PWC partners’ income reduced by investment in new areas

Big four accountants PwC have published its annual results to the end of June where it has booked a fall in profit by one per cent to £822m despite a rise in revenue by five per cent to £3.6bn.

Last month, Britain’s second-placed firm Deloitte reported an 11 per cent growth in revenue to £3.4bn, figures which included returns from its Swiss arm.

PwC’s consulting, tax and assurance business divisions all saw revenues rise, but income from its deals business fell by 1%.

Average distributable profits before tax per partner dropped to £652,000, falling 8pc on £706,000 the previous year, in part because the total number of equity partners increased to 953, up from 926.

More than 1,500 graduates and school leavers’, including 151 higher apprentices, started their careers with PwC and 960 students undertook paid work experience and internship opportunities.
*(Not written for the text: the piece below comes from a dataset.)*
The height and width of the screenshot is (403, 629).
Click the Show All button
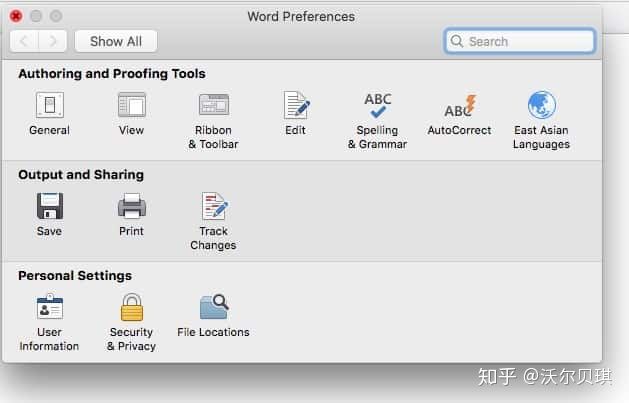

More than half (55%) of this year’s graduates were hired to roles based outside London.

PwC Chairman Kevin Ellis hailed the results as a “solid performance” in “a challenging and complex market”.

He said he remained optimistic about the market outlook despite continuing uncertainty over the UK’s exit from the EU.

“We saw high demand from United Kingdom and overseas clients for our insurance, regulatory and real estate services, as well as for supply chain, transaction services and cost reduction support”.

The firm’s tax contribution was £1.16bn, up from £1.12bn a year ago.

The accountancy firm said it was one of the first private firms to publish BAME pay gap data in addition to its gender pay figures in its annual report.

The data showed the accounting group’s pay gap for 2017 was 13.7 percent, down from 15.2 percent in 2016.